Projekt bielskiego stadionu powstał w 2008 roku i został przygotowany przez warszawską firmę ATJ Architekci. Pierwszą łopatę na placu budowy wbito jednak dopiero cztery lata później. Całość inwestycji zostanie ukończona w przyszłym roku, ale nie wiadomo jak długo i ile pieniędzy kosztować będzie budowa infrastruktury okołostadionowej.

Problematyczny jest nie tylko termin oddania inwestycji wraz z zapleczem. Ogłoszony w 2011 roku przetarg na budowę obiektu wygrało Bielskie Przedsiębiorstwo Budownictwa Przemysłowego z kwotą 81,9 mln zł. Już teraz wiadomo jednak, że koszty będą wyższe i wyniosą prawdopodobnie ok. 140 mln zł (minus 23 proc. podatku VAT). Niemal identyczny stadion klubu piłkarskiego Korona w Kielcach, ukończony w 2006 roku, kosztował podatników "jedynie" 48 mln zł.

Korekty w bryle

Dlaczego bielska budowa będzie znacznie droższa od zakładanej? Inwestor zobowiązał się do przeniesienia wszystkich planowanych w projekcie funkcji ze strony południowej na północną. Decyzja ta spowodowała konieczność przeprowadzenie poważnych zmian w projekcie inwestycji, m.in. wytyczenie nowych dróg ewakuacyjnych. Korekty zaszły też w bryle stadionu.

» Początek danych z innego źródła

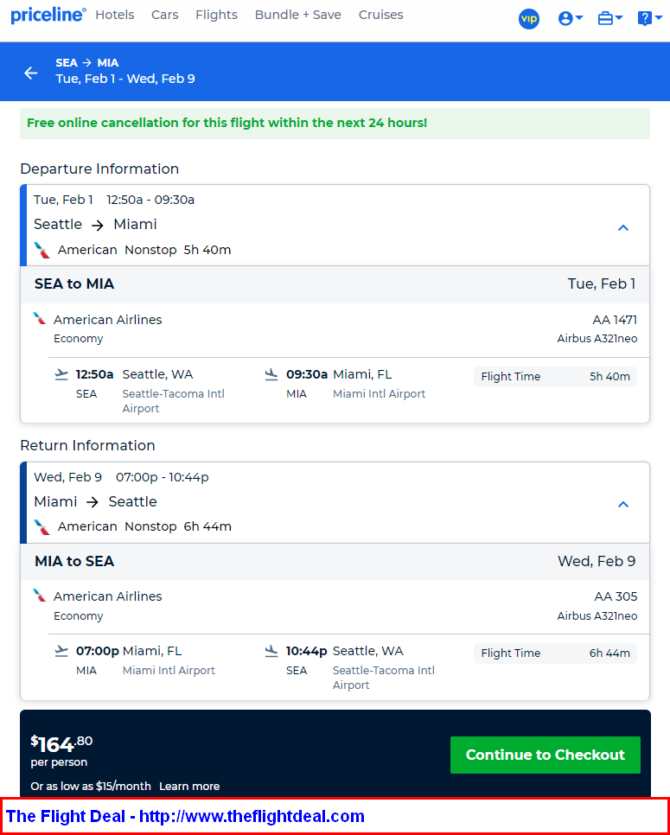Go back using the left arrow
The image size is (670, 835).
pyautogui.click(x=31, y=73)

Wiele problemów związanych jest z lokalizacją obiektu. Wciąż brak jest spójnych planów dotyczących budowy parkingów niezbędnych przy tego typu inwestycjach. Ostatnie założenia mówią o powstaniu parkingu wielopoziomowego za jedną z trybun. Ale na przebudowę czeka również ul. Żywiecka, która nie jest przygotowana na przyjęcie tysięcy widzów opuszczających trybuny po zakończeniu widowiska.

Zdaniem prezydenta Jacka Krywulta, budowa nowego stadionu jest właściwie jedynym przedsięwzięciem, którego nie udało się zrealizować na czas w czasie tej kadencji bielskiego samorządu. - Zaważyły tu jednak przyczyny obiektywne - powiedział naszemu portalowi prezydent Krywult. - Ze względu na protesty mieszkańców sąsiadującego ze stadionem osiedla musieliśmy przeprojektowywać cały obiekt, co spowolniło prace. Poza tym od momentu powstania projektu do chwili, gdy budowa ruszyła zmieniły się niektóre przepisy, m.in. w zakresie ochrony przeciwpożarowej. To też spowodowało konieczność zmian w projekcie.

Jak zmniejszyć koszty?

Obecnie bardzo trudno oszacować ile kosztować będzie podatników utrzymanie 15-tysięcznego obiektu. Doświadczenie innych gmin nie napawa optymizmem. Jak pokazuje przykład stadionu Korony, kwoty te idą w miliony złotych. - Utrzymanie stadionu kosztuje nas rocznie 2,2 mln zł - mówił nam w maju ub. roku Jacek Domoradzki z kieleckiego MOSiR-u (por. nasz artykuł Ile dołożymy do stadionu?).

Ale w Kielcach blisko połowę tej kwoty zarządca stadionu wypracowuje dzięki dzierżawie pomieszczeń. Problem w tym, że bielski stadion będzie posiadał pomieszczenia komercyjne tylko w jednej z trybun. Nierealna wydaje się również perspektywa organizowania na płycie boiska koncertów bądź innych wydarzeń o charakterze imprezy masowej.

Co więc trzeba zrobić, aby koszty utrzymania nowego obiektu były jak najmniejszym ciężarem dla budżetów miasta w następnych latach? O ewentualne rozwiązania warto pytać kandydatów na prezydenta oraz radnych miejskich w toczącej się obecnie kampanii wyborczej.